The similarities of the programs may put US officials on awkward footing, the researchers argue in their report. "This precedent will make it difficult for Western governments to credibly complain about others utilizing similar techniques," they write.

Still, the Chinese program illustrates how far officials in Beijing are willing to go to censor Internet content they deem hostile. "This is just one part of President Xi Jinping's push to gain tighter control over the Internet and remove any challenges to the party," said James A. Lewis, a cybersecurity expert at the Center for Strategic Studies in Washington.

Beijing continues to increase its censorship efforts under its State Internet Information Office, an office created under Xi to gain tighter control over the Internet within the country and to clamp down on online activism. In a series of recent statements, Lu Wei, China's Internet czar, has called on the international community to respect China's Internet policies.

Sarah McKune, a senior legal adviser at the Citizen Lab at the Munk School of Global Affairs at the University of Toronto and a co-author of the report, said, "The position of the Chinese government is that efforts to serve what it views as hostile content inside China's borders is a hostile and provocative act that is a threat to its regime stability and ultimately its national security."

The attacks also show the extent to which Beijing is willing to sacrifice other national goals, even economic ones, in the name of censorship. Baidu is China's most visited site, receiving an estimated 5.2 million unique visitors from the United States in the past 30 days, according to Alexa, a Web ranking service.

Kaiser Kuo, a Baidu spokesman, said that Baidu was not complicit in the attacks and that its own networks had not been breached. But by sweeping up Baidu's would-be visitors in its attacks, researchers and foreign policy experts say, Beijing could harm the company's reputation and market share overseas.

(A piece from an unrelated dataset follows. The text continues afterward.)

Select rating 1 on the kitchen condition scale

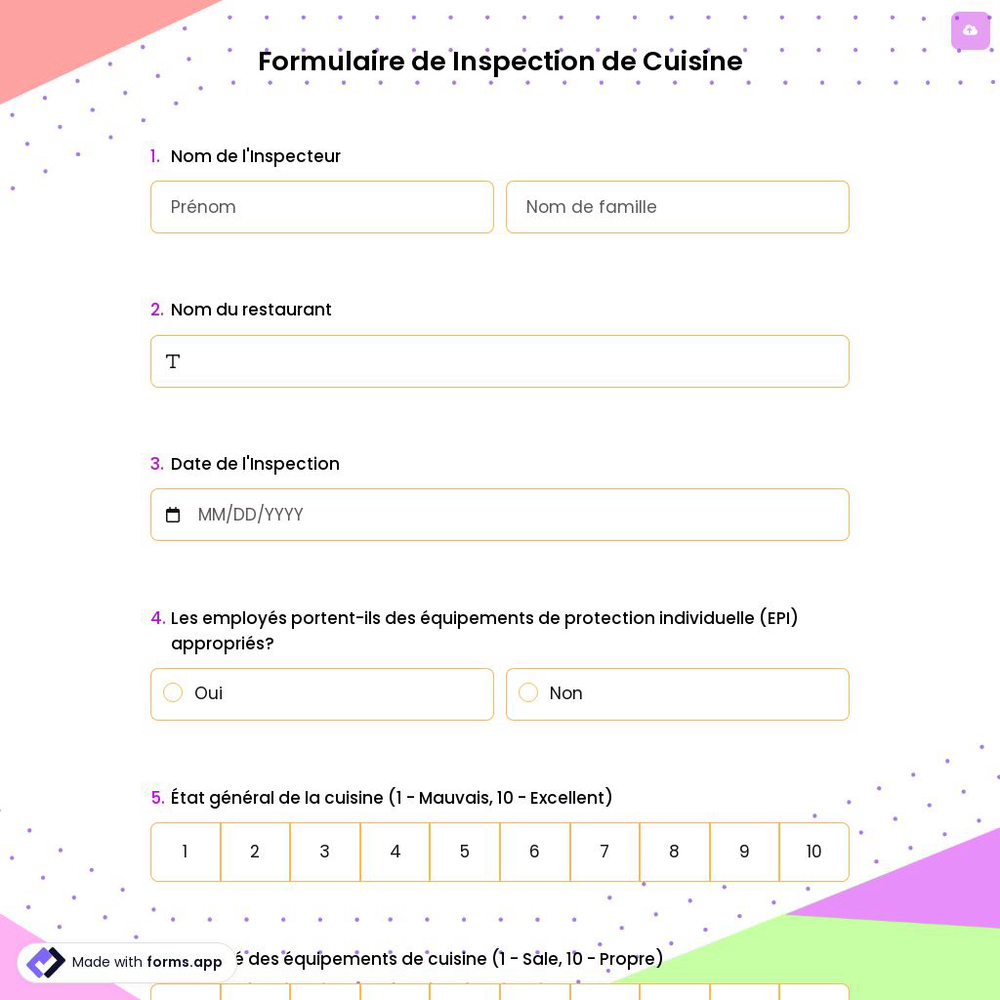pyautogui.click(x=185, y=852)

Beijing has recently said that it plans to help Chinese Internet companies extend their influence and customer base abroad. At a meeting of the National People's Congress in China last month, Premier Li Keqiang announced a new "Internet Plus" action plan to "encourage the healthy development of e-commerce, industrial networks and Internet banking and to guide Internet-based companies to increase their presence in the international market."
Yet the latest censorship offensive could become a major problem for Chinese companies looking to expand overseas. "They know one of their biggest obstacles is the perception that they are tools of the Chinese government," Lewis said. "This is going to hurt Baidu's chances of becoming a global competitor."


Researchers say they were able to trace the Great Cannon to the same physical Internet link as China's Great Firewall and found similarities in the source code of the two initiatives, suggesting that the same authority that operates the Great Firewall is also behind the new cyberweapon.

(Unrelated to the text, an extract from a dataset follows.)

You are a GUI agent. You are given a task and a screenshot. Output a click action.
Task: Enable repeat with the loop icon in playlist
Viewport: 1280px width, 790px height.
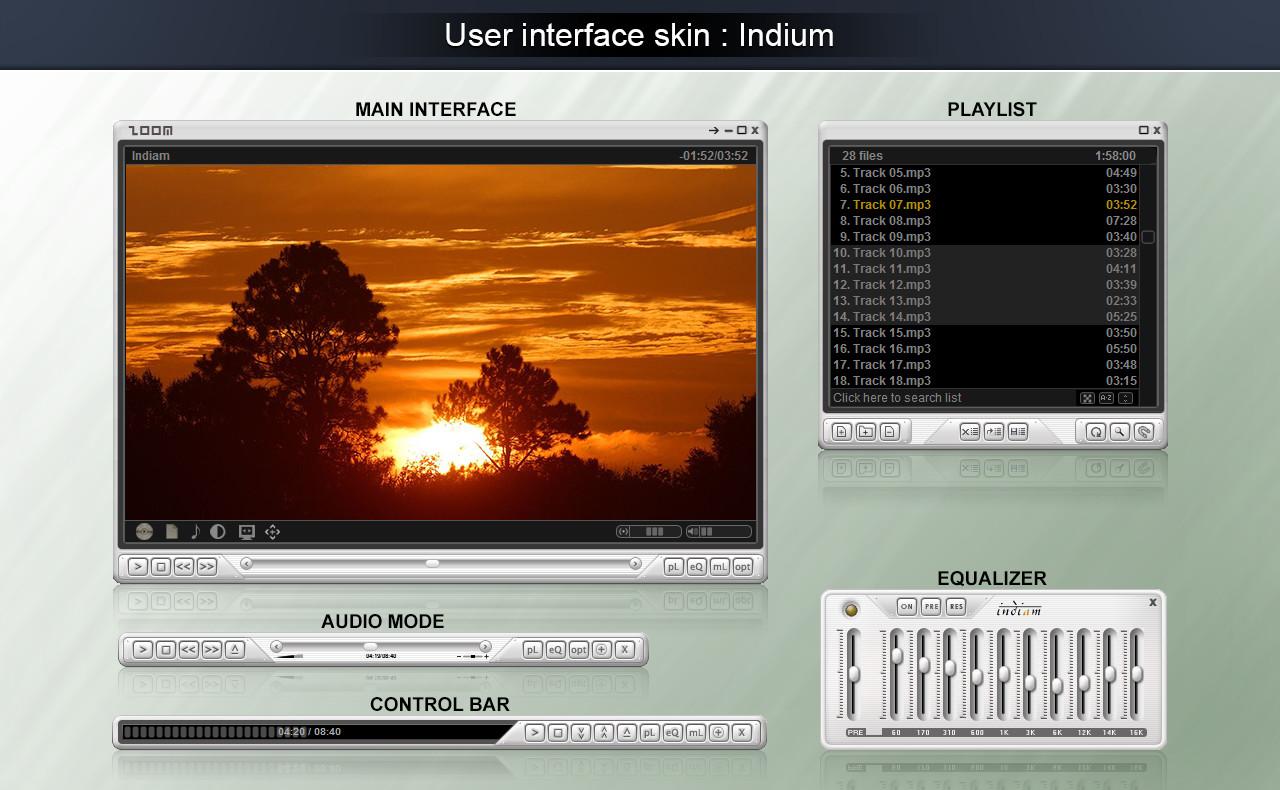(x=1097, y=432)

"Because both the Great Cannon and Great Firewall are operating on the same physical link, we believe they are both being run under the same authority," said Bill Marczak, a co-author of the report who is a computer science graduate student at the University of California, Berkeley, and a research fellow at Citizen Lab.

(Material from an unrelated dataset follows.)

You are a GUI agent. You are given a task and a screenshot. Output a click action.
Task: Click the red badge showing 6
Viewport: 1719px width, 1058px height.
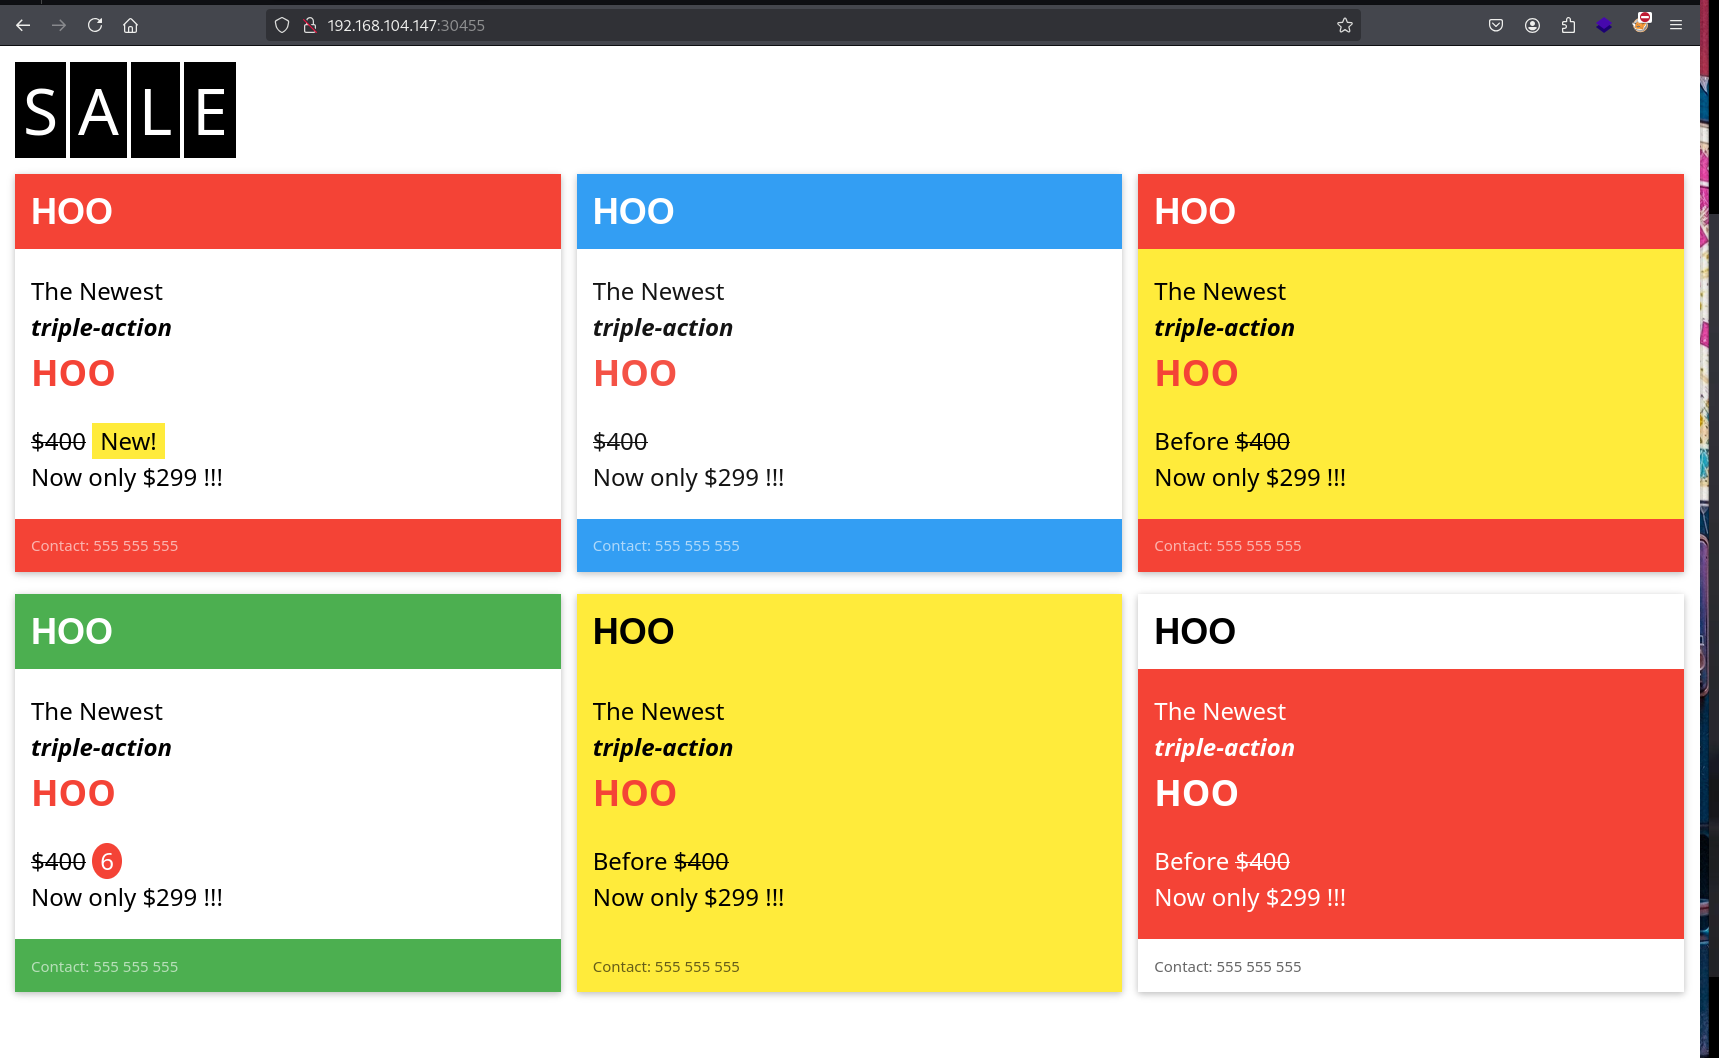(107, 861)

Marczak said researchers' fear is that the state could use its new weapon to attack Internet users, particularly dissidents, without their knowledge. If they make a single request to a server inside China or even visit a non-Chinese website that contains an ad from a Chinese server, the Great Cannon could infect their Web communications and those of everyone they communicate with and spy on them.

Ultimately, researchers say, the only way for Internet users and companies to protect themselves will be to encrypt their Internet traffic so that it cannot be intercepted and diverted as it travels to its intended target.

"Put bluntly," the researchers said, "unprotected traffic is not just an opportunity for espionage but a potential attack vector."